I'm talking to my friend about which he would like to go with!


----------



## Diru

Alesis 6-1/2" Shielded Carbon Fiber Cone Woofer

http://www.partsexpress.com/pe/showdetl.cfm?&Partnumber=299-164

Alesis 1" Shielded Soft Dome Tweeter

http://www.partsexpress.com/pe/showdetl.cfm?Partnumber=279-140

Dayton XO2W-2.5K 2-Way Crossover 2,500 Hz

http://www.partsexpress.com/pe/showdetl.cfm?&DID=7&Partnumber=260-142

Dayton DNR-4.0 4 Ohm 10W Non-Inductive Resistor[serise on tweeter]

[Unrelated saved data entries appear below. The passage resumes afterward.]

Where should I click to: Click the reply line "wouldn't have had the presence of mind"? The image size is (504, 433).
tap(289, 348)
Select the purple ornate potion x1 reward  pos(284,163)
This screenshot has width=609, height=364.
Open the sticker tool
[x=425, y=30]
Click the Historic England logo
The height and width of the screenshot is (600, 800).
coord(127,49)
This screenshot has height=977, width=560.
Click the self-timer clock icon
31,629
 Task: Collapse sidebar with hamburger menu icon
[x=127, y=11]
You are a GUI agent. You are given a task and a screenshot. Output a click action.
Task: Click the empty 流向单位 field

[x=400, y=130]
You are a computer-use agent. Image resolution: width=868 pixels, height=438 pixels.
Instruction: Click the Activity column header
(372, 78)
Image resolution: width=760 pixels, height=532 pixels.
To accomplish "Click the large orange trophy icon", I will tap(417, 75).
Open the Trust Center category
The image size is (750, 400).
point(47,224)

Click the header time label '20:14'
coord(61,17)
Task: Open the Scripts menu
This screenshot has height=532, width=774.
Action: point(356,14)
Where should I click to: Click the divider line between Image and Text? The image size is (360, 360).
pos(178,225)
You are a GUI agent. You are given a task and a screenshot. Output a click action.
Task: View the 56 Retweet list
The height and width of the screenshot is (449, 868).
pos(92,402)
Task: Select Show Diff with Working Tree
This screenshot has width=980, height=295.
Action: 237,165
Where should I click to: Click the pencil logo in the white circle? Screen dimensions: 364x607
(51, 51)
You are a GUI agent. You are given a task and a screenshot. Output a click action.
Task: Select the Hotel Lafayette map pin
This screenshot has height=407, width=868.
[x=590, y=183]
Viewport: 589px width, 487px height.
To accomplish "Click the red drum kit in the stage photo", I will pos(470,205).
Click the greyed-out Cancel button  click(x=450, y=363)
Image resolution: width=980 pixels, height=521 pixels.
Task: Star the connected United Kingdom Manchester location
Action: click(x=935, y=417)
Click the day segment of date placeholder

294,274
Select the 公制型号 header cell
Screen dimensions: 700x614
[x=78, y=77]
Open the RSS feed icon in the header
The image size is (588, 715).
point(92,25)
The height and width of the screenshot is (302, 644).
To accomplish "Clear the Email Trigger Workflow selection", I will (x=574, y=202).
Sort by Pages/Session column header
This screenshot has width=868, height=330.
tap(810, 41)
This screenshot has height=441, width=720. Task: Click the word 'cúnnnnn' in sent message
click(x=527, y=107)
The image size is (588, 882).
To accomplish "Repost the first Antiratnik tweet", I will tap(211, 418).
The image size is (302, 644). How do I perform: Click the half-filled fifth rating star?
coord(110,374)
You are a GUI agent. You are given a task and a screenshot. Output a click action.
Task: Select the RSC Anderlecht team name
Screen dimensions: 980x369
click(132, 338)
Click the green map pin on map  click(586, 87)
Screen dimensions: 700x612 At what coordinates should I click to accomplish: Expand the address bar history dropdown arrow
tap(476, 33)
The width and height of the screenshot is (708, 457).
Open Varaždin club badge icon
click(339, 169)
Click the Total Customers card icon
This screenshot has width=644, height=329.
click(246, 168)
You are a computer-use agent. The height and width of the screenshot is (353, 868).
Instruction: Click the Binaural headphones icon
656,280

http://www.partsexpress.com/pe/pshowdetl.cfm?&Partnumber=004-4


----------



## bhg41088

"Measured on a standard IEC baffle in a 200 liter enclosure the on-axis response is +/- 3 dB from 65 Hz to 20 kHz. The FR125S is a superb full range driver priced to provide extraordinary value.

http://www.solen.ca/v1/
http://creativesound.ca/details.php?model=FR125SR

I had the "WR" version and it sounded fantastic. Apparently this one has an extended top end. Might be a great choice.


----------



## tyroneshoes

I recommend my design here. Theyre great little speakers.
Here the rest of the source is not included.